◆ **Required actions**
a) Answer these questions from the text on insider and comeback CEOs:
(i) In the 2012 study by Booz & Company, what share of incoming CEOs were insiders?
(ii) Which two people without earlier CEO experience does the text say had to quit?
(iii) What does the text compare calling back a boss to?
b) From the text on insider and comeback CEOs, reproduce word for word the stretch from "What it does" through "their whole career.".

What it does show is that generally boards prefer an insider.  A majority of the organizations prefer people already 'in'.  In the 2012 Chief Executive Study, called "Time for New CEOs," conducted by Booz & Company to study trends in successions in large public companies,  it was  found that 71% of incoming CEOs that year were insiders, and 25% had worked at the same company for their whole career.

Insiders know -
a) The culture of the organisation
b) Its people
c) The capabilities
d) Existing & potential weaknesses
e) Markets
f) Challenges
g) Competition and competitive pressures.

This would give them a leg up and can actually hit the road faster.  Insiders are said to have generated higher total shareholder returns over their tenures.

The same applies for returning bosses. They practically know most aspects and have a larger understanding of both the innards and external conditions of the organization well enough to act swiftly. What also separates them from the promoted CEO is that the challenges of being the CEO are different from being the second in command. There is someone else to take the rap or take the call when you are the second in command.  As and actual CEO, the scope is very different & it is far more taxing. This explains why Bob Mcdonald and Ron Johnson who never had CEO experience had to quit. What is more important however is the fact that comeback CEOs have a decent track record of having run their companies earlier (Ullman can be excused as he had managed to show some profits earlier at least better than Ron Johnson). It is expected that they have not missed much in their absence from the playing field. Infact their absence from the day to operations can be viewed as an advantage - they would not be responsible for the current mess!

Crudely put, calling back a boss is like calling back a contractor who was anyway supposed to do the job correctly in the first instance. Only when you are pushed to the wall will you do something like this. Hence, there are causes for concern -
a) It is obvious these comeback bosses would not come back if the company was in a mess or there was an impending mess
b) There is a possibility that the mess was created by the comeback CEOs and at least they are partly responsible because they got in the wrong CEO to replace them
c)  It is likely that that the strategies that the comeback CEOs had thought off was not workable in the long term and the existing CEO was basically following the strategy set by his predecessor (and taking the rap for it as well)

◆ **Data supplied**

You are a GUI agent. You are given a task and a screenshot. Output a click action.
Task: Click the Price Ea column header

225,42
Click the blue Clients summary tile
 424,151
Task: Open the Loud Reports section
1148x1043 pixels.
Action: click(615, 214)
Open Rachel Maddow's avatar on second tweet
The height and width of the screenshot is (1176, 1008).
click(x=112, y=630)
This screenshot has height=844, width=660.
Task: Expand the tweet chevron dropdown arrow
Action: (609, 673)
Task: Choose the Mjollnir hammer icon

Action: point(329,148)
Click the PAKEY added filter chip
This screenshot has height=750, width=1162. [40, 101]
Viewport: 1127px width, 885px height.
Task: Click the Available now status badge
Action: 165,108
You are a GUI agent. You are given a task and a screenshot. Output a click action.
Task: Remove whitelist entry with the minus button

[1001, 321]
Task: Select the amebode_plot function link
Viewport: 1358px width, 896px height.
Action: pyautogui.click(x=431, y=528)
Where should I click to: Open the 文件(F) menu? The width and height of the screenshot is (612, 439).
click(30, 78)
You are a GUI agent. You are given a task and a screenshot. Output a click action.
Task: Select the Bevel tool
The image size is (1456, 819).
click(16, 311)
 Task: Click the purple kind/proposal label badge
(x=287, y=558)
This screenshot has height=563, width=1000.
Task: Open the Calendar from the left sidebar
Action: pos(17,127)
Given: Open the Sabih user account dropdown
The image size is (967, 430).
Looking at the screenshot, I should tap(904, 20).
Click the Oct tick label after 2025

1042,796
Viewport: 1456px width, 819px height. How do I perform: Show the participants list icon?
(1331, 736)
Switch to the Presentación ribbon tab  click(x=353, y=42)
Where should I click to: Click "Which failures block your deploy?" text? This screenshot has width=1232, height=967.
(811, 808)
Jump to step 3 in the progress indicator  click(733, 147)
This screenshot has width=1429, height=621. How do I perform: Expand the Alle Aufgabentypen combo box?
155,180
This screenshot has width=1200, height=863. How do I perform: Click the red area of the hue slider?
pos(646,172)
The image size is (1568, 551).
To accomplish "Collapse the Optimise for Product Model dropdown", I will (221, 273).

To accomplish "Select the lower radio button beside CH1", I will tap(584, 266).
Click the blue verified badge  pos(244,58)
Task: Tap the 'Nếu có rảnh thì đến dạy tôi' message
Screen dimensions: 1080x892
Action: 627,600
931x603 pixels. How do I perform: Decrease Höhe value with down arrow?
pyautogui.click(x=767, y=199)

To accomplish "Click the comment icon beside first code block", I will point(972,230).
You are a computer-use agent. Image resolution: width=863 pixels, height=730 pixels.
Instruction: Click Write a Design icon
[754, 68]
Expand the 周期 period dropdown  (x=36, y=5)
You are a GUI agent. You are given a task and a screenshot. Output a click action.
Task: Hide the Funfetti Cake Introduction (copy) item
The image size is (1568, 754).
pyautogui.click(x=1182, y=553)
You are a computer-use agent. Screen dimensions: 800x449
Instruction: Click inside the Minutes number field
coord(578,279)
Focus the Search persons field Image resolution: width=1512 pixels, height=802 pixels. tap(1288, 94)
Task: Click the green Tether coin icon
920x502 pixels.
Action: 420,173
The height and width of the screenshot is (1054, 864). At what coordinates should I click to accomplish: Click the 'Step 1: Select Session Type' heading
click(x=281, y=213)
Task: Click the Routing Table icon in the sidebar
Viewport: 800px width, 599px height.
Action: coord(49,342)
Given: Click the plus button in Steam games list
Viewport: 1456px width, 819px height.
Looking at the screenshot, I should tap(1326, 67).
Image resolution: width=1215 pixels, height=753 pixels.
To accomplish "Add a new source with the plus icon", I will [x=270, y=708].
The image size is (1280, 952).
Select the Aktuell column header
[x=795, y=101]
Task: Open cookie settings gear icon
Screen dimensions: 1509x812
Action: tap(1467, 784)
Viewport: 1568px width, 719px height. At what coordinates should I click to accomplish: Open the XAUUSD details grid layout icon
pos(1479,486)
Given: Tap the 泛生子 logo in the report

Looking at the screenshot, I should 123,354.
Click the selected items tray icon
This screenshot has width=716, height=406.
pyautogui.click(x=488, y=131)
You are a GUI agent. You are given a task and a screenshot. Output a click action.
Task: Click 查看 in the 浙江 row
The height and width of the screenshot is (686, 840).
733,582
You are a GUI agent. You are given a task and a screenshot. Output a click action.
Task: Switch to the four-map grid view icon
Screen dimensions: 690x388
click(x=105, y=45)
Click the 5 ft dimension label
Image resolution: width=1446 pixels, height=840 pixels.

◆ **Outputs by task**
a)
(i) 71%
(ii) Bob Mcdonald and Ron Johnson
(iii) Calling back a contractor who was anyway supposed to do the job correctly in the first instance

b)
What it does show is that generally boards prefer an insider.  A majority of the organizations prefer people already 'in'.  In the 2012 Chief Executive Study, called "Time for New CEOs," conducted by Booz & Company to study trends in successions in large public companies,  it was  found that 71% of incoming CEOs that year were insiders, and 25% had worked at the same company for their whole career.